> **GOAL OF THE EXERCISE**:
Tally the lines in the listing below that contain the string "pixels". Reply with only the number.
begin SUPPLIED DATA
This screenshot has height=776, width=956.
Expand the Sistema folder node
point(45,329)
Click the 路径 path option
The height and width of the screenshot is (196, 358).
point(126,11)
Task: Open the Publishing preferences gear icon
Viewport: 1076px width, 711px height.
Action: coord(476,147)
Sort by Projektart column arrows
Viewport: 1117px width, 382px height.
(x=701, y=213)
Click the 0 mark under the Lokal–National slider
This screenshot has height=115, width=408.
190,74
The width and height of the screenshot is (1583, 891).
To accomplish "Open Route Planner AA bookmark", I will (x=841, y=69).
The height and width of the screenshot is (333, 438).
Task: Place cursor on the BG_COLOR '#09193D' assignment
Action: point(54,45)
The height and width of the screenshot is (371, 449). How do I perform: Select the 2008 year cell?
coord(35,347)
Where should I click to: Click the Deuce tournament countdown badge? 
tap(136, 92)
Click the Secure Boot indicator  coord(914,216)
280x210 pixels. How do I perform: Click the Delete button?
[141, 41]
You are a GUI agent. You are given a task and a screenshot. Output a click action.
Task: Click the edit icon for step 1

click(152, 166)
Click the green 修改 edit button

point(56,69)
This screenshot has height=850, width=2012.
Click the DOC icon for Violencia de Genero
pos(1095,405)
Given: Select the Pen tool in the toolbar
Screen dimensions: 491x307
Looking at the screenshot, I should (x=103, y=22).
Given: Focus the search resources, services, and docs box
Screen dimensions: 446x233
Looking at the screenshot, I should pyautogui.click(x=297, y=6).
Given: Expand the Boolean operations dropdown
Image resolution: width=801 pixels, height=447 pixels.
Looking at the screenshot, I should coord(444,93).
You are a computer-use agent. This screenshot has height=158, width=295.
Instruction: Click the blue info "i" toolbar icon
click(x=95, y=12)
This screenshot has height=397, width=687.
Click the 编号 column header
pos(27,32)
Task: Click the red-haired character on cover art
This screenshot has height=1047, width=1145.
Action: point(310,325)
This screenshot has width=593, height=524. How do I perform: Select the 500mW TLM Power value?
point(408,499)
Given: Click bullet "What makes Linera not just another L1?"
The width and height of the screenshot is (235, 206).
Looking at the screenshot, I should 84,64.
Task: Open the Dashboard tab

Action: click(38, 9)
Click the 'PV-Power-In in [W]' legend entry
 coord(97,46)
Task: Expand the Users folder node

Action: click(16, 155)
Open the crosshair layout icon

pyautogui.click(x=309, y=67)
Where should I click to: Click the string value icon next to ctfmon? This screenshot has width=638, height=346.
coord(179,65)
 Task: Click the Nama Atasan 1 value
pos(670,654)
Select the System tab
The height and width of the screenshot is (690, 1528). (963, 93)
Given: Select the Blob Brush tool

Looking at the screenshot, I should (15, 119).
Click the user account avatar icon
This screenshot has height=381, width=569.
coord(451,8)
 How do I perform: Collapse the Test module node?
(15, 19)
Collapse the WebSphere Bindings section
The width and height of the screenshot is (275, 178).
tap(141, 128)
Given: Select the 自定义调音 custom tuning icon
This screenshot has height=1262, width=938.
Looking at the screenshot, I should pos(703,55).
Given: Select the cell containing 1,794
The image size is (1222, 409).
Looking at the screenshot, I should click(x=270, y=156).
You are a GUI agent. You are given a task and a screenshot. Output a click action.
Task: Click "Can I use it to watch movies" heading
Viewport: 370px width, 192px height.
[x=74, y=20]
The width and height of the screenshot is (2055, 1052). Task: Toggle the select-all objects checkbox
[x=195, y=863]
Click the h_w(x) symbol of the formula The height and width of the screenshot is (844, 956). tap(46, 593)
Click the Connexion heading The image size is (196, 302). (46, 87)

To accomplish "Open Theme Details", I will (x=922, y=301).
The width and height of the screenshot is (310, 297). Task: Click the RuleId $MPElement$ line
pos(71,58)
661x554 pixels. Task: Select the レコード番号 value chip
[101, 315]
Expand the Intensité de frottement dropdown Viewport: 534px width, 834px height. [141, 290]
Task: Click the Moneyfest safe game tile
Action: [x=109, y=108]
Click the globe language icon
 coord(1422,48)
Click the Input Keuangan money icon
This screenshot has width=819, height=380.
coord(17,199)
end SUPPLIED DATA
> **CORRECT RESPONSE**:
3